This is the reference implementation of Open Diffix. It serves as a sandbox in which we can quickly try, and validate, new mechanisms for anonymization. The reference implementation is meant to offer anonymization quality matching that of production-ready code, however without the same amount of polish, usability, documentation, and performance work a commercial product would require. It can safely be used to anonymize data, but there will be rough edges.
Once a mechanism is considered stable, it will be added to the pg_diffix project, using the reference code as a guideline. As such, all Diffix-related documentation present there should also apply to this project. Under-development features will not be documented.
The concepts implemented will be, much of the time, complex. Therefore, we do not skimp on code quality or legibility.
Code going into the master
and release
branches is peer-reviewed, tests should pass, etc.
The tests rely on the presence of a test database existing. For more information on how to create it, please read the data/README.
We use SQLite as a dumb backing store for data. Dumb in the sense that we just read the data out of it and otherwise rely on our own code to perform the query execution. The reason for this is that it allows us to perform all the operations we would otherwise do in a database, but without the constraints of having to work around the complex and large codebase of a real world database engine.
The codebase is currently organized in a number of projects:
OpenDiffix.Core
: Contains the meat of this project. It is the query and anonymization engine. The main public interface to it is theQueryEngine.run
function hereOpenDiffix.CLI
: A command line interface that can be used to exercise the reference implementation.
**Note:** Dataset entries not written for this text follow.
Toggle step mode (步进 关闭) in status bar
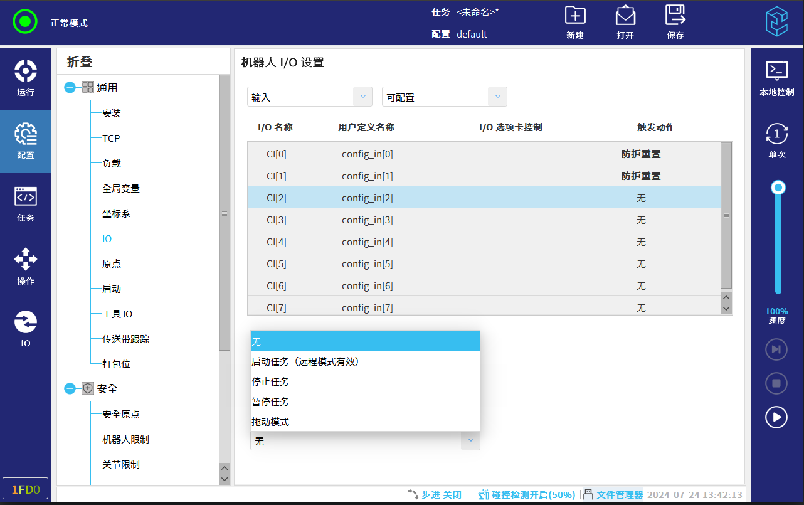Viewport: 804px width, 505px height. tap(435, 494)
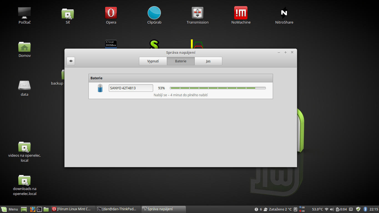
Task: Select the Baterie tab
Action: tap(181, 61)
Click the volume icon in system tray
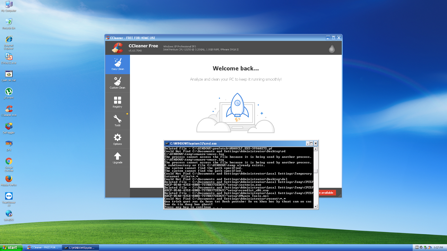Image resolution: width=447 pixels, height=251 pixels. pos(421,247)
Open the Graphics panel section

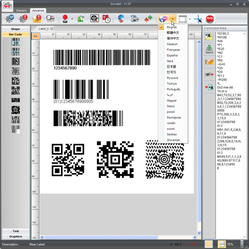(15, 237)
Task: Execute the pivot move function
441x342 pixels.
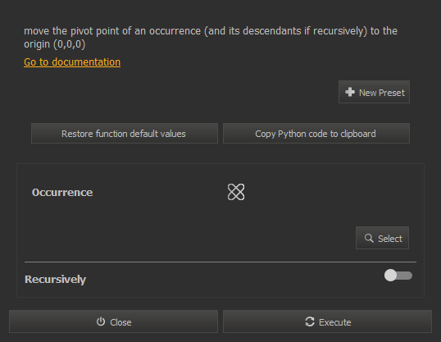Action: click(x=327, y=321)
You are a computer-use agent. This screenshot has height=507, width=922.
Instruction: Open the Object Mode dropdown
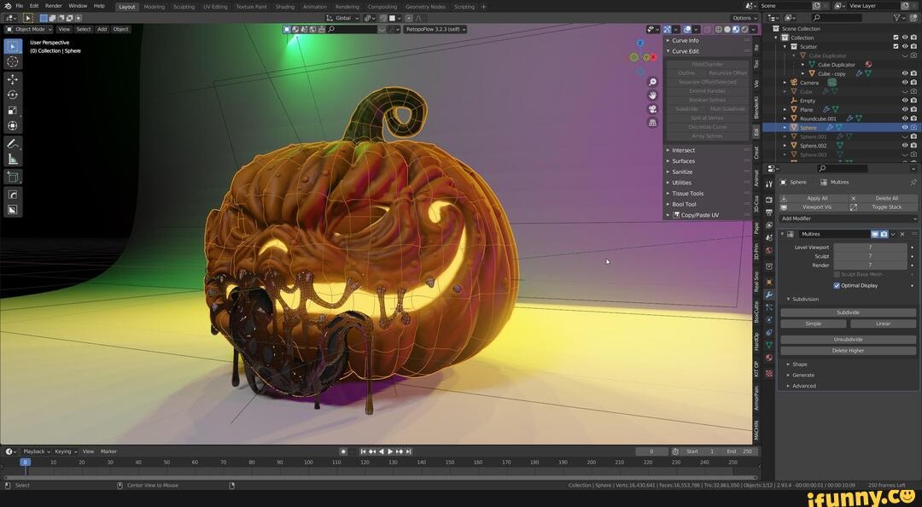[31, 28]
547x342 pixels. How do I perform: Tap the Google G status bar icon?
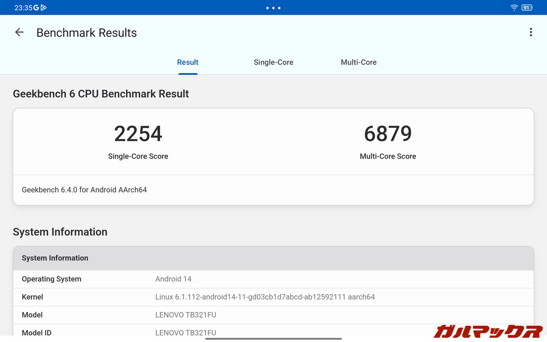point(36,8)

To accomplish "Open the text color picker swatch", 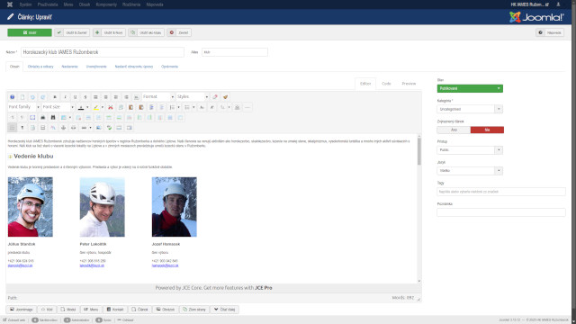I will click(81, 107).
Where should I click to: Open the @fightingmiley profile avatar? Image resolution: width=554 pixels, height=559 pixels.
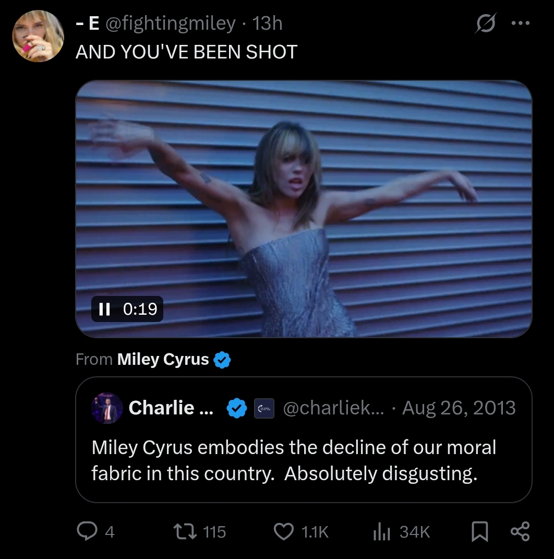pos(38,36)
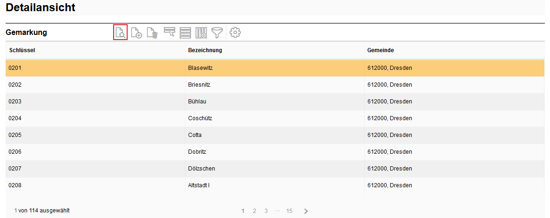Click the row selection cursor icon

coord(170,33)
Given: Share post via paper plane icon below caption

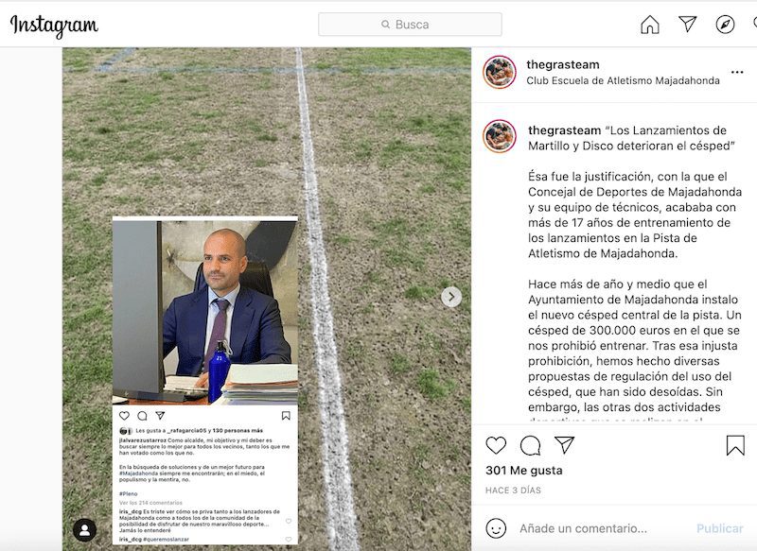Looking at the screenshot, I should [x=564, y=444].
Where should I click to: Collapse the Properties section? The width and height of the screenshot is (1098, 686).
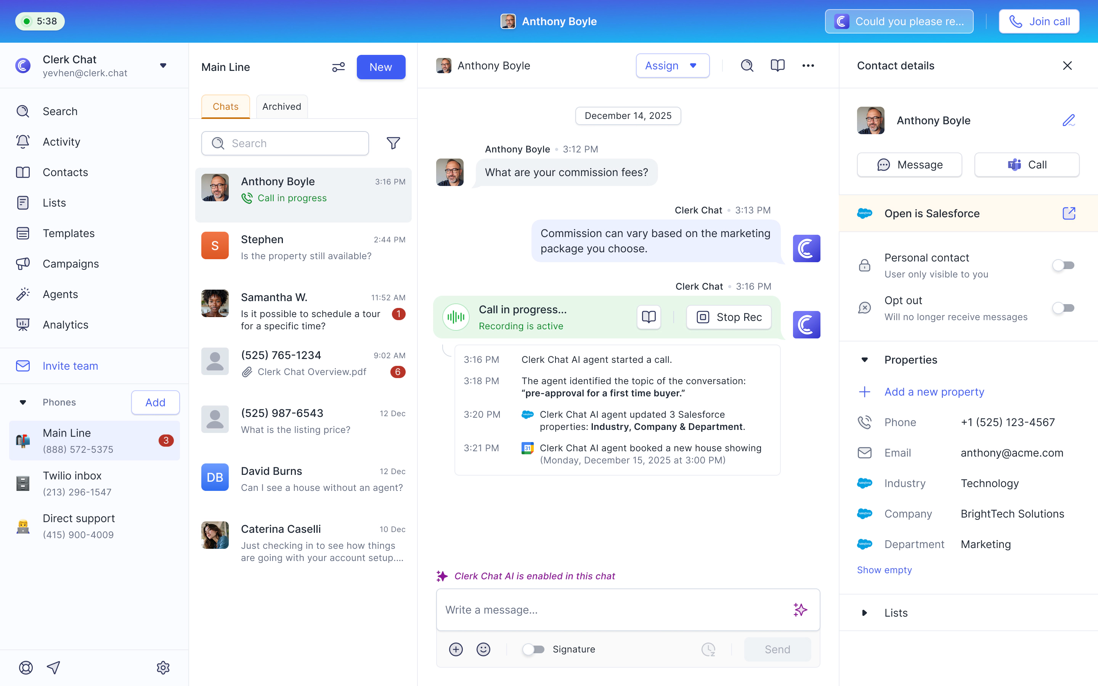865,360
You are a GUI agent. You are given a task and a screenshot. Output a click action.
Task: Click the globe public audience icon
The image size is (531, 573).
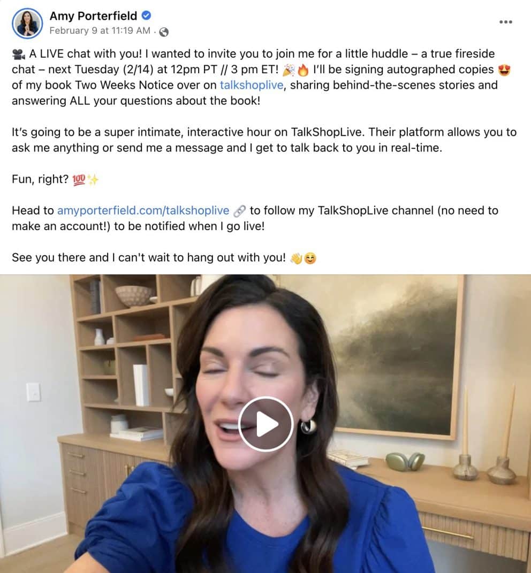[x=164, y=32]
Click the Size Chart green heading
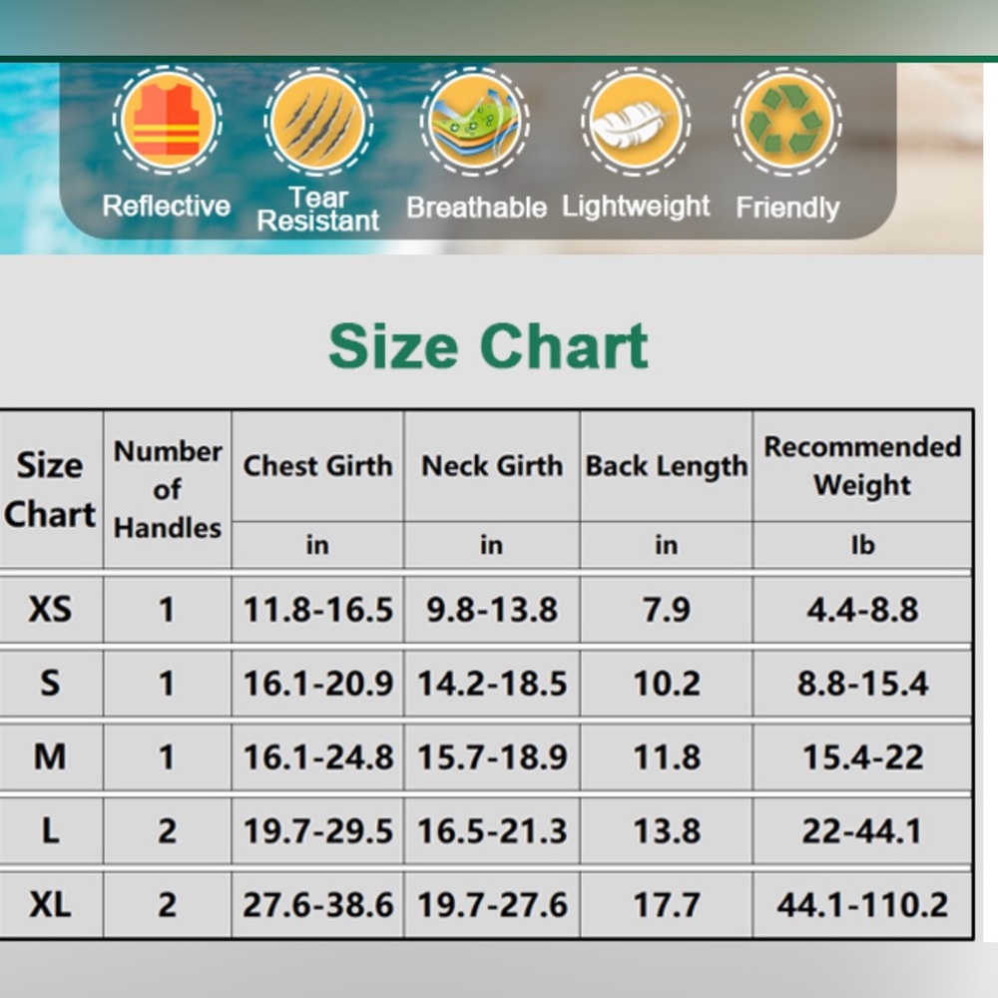 pyautogui.click(x=488, y=345)
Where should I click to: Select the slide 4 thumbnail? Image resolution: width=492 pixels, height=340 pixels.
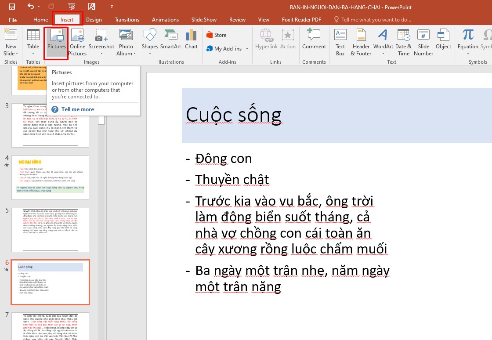coord(50,177)
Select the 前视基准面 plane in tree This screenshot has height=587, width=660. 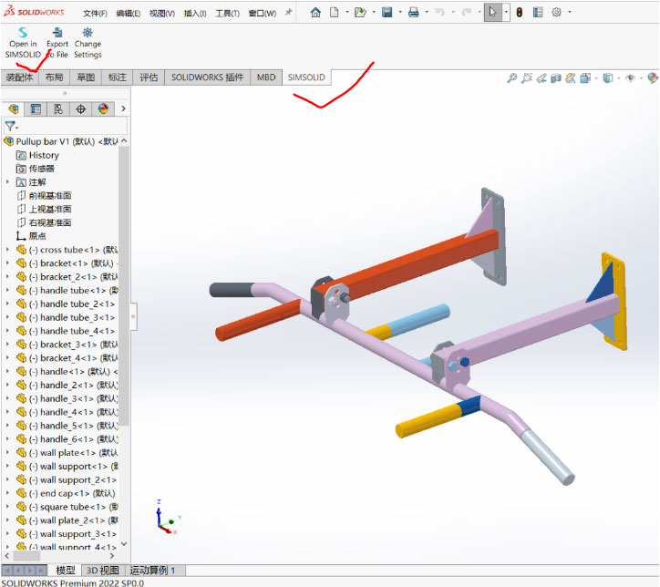point(49,196)
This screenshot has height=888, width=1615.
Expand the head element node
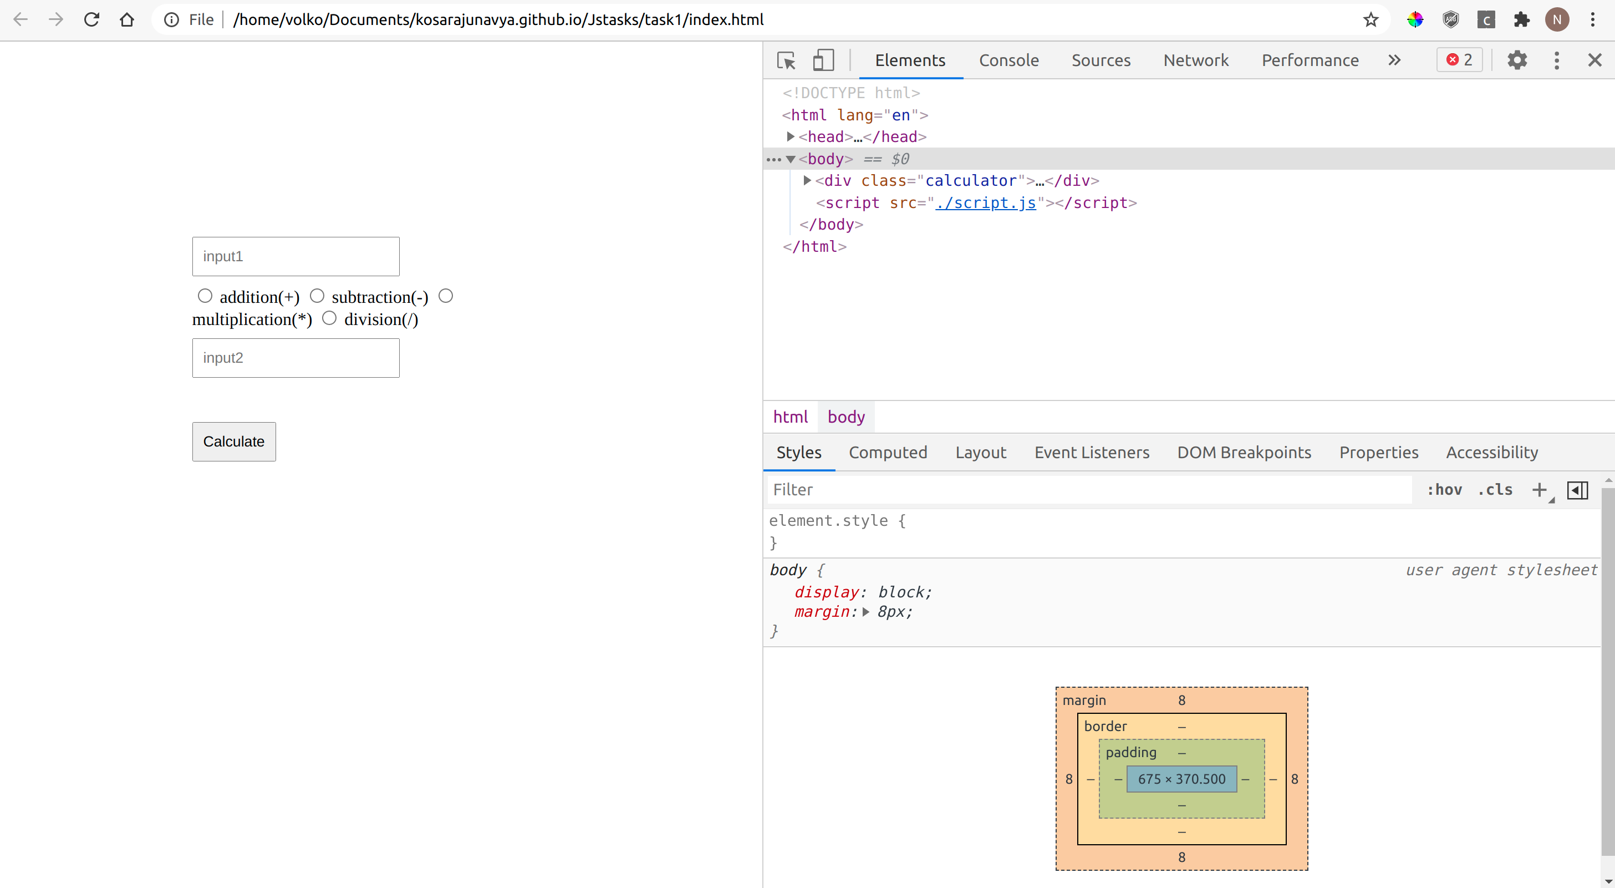791,136
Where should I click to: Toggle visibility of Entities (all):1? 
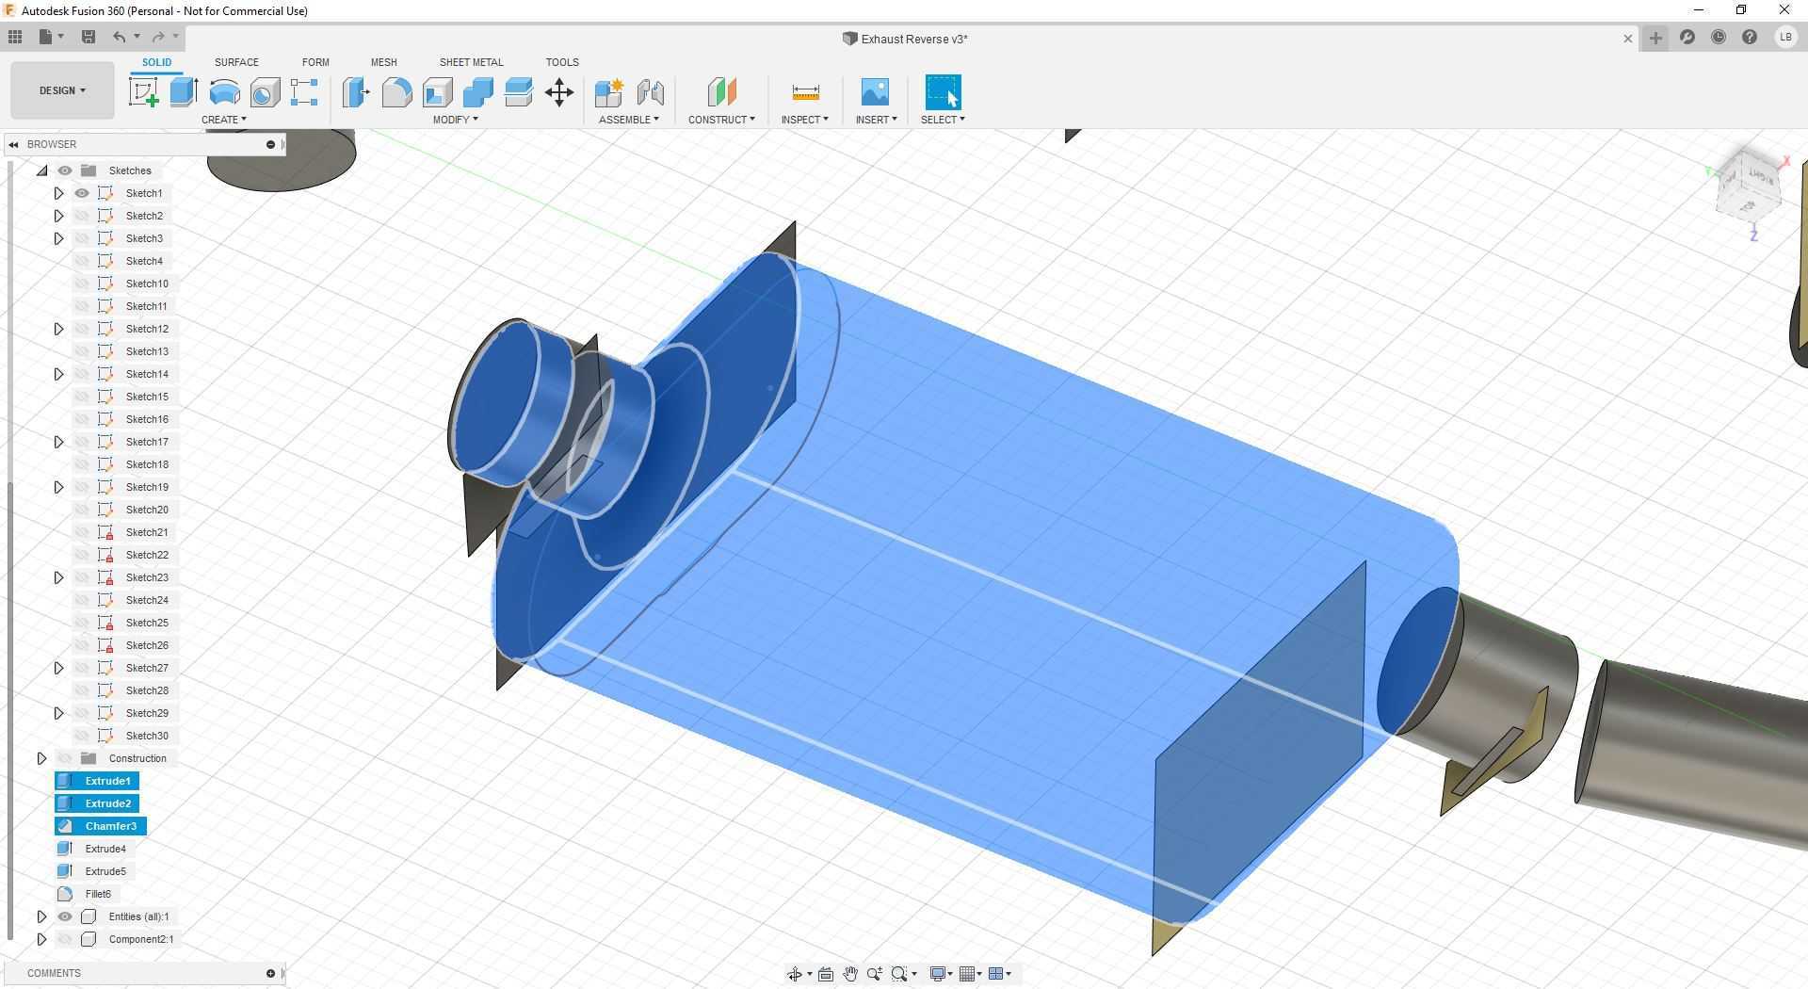(x=65, y=916)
To avoid merge conflicts we work on feature branches. Once automated tests pass it can either be reviewed
or merged into master
.
Each finished version of Diffix will have its own release
branch. Code in master
should be considered unstable and
representing the next, under-development, version of Diffix.
We use fantomas
for formatting.
It might be beneficial to have a pre-commit
git hook like the following to ensure the code
you commit to the repository has been formatted:
.git/hooks/pre-commit
:
#!/bin/sh
git diff --cached --name-only --diff-filter=ACM -z | xargs -0 dotnet fantomas
git diff --cached --name-only --diff-filter=ACM -z | xargs -0 git add -p
Getting "Format on Save" to work correctly in VS Code is not a straightforward task.
Existing formatting extensions either don't work at all, use an incompatible version of fantomas
, or ignore the workspace settings.
Here is a solution that produces results consistent with our CI checks:
- Install the right version of
fantomas
globally. - Add the
Custom Local Formatters
extension to VS Code. - Configure the extension by adding this entry to the
customLocalFormatters.formatters
array:
{
"command": "fantomas --stdout ${file}",
"languages": [
"fsharp"
]
}
- Open the file
.vscode/extensions/jkillian.custom-local-formatters-0.0.6/out/extension.js
from your home folder and comment out this line:
(_a = process.stdin) === null || _a === void 0 ? void 0 : _a.write(originalDocumentText);
To generate an executable of the command line interface, run:
dotnet publish -r <win|linux|osx>-x64 -o build -c Release \
/p:PublishSingleFile=true /p:PublishTrimmed=true /p:IncludeNativeLibrariesForSelfExtract=true \
--self-contained true src/OpenDiffix.CLI/
If the build succeeds, the binary will be placed in the build
folder.
It is self-contained and can be moved anywhere you desire.
The reference implementation can be used through the provided command line interface offered as part of the solution. See "Creating a release" for more information on how to build the command line interface.
The -h
command gives you an overview of the available parameters. Typical usage should achievable with one of the
two following sample commands:
- Run a single query:
OpenDiffix.CLI -f data/data.sqlite --aid-columns customers.id -q "SELECT city, count(*) FROM customers GROUP BY city"
. - Run a batch of queries (significantly faster if you want to run many queries at one time):
OpenDiffix.CLI --queries-path queries-sample.json
. For an example of what the input file format should look like, please consult [queries-sample.json].
In both cases the query result will be written back to the terminal (standard out).